* _SELECTED EXCERPT_
* * *

In their article ‘Key aspects of teaching and learning in the visual arts,’ Alison Shreeve, Shân Wareing and Linda Drew outline the benefits for students of working with external partners:
Students can put their knowledge into practice through collaborative work with partners. These can be business, community or schools links, but the student takes on the role of practitioner with a client from the world beyond the university. These kinds of interactions enable students to feel that they are capable and are learning the additional social interaction skills that will be needed on graduation. (Shreeve, Wareing & Drew, 2008)

* * *

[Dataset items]
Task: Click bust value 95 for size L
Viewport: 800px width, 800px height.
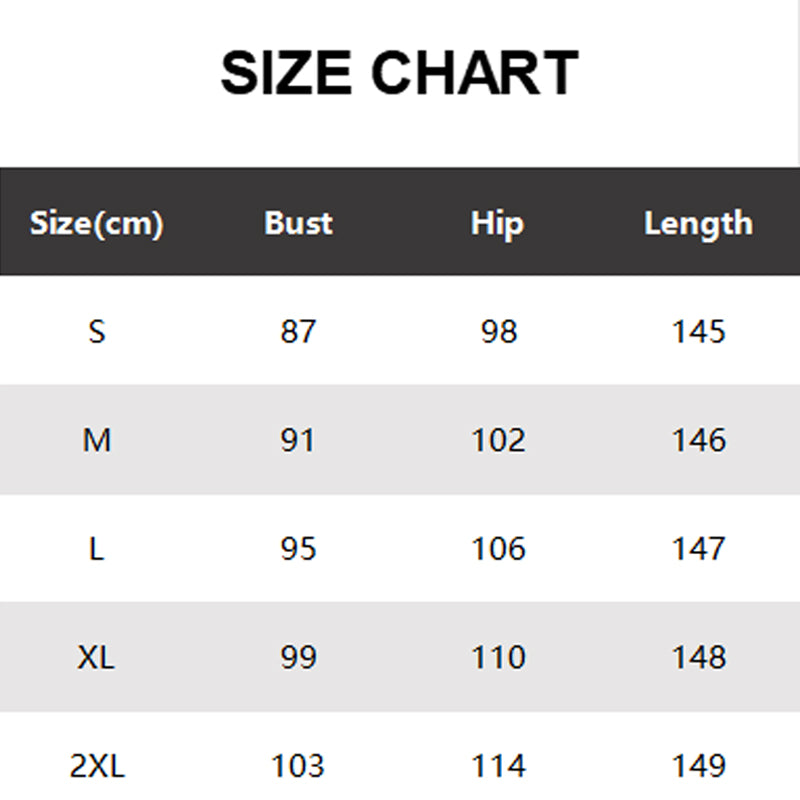Action: pos(298,549)
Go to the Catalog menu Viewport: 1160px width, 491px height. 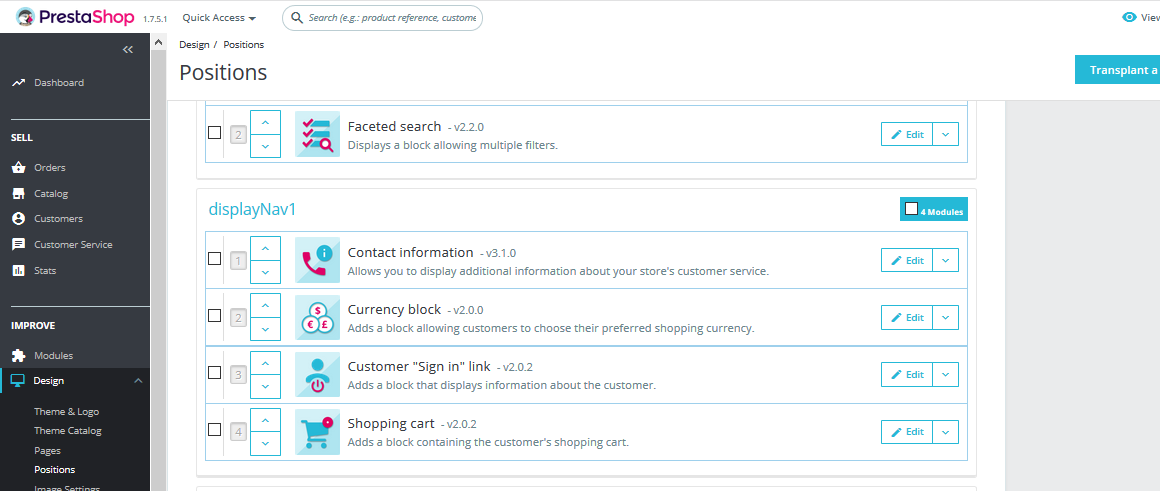(51, 194)
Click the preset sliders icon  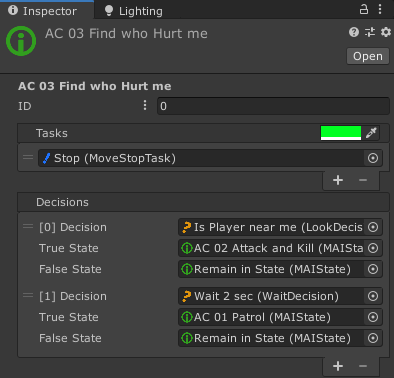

* * *

* _WHAT YOU HAVE TO DO_
Can you quote the passage on working with external partners from "In their article" to "Wareing & Drew, 2008)"?

* _ANSWER SECTION_
In their article ‘Key aspects of teaching and learning in the visual arts,’ Alison Shreeve, Shân Wareing and Linda Drew outline the benefits for students of working with external partners:
Students can put their knowledge into practice through collaborative work with partners. These can be business, community or schools links, but the student takes on the role of practitioner with a client from the world beyond the university. These kinds of interactions enable students to feel that they are capable and are learning the additional social interaction skills that will be needed on graduation. (Shreeve, Wareing & Drew, 2008)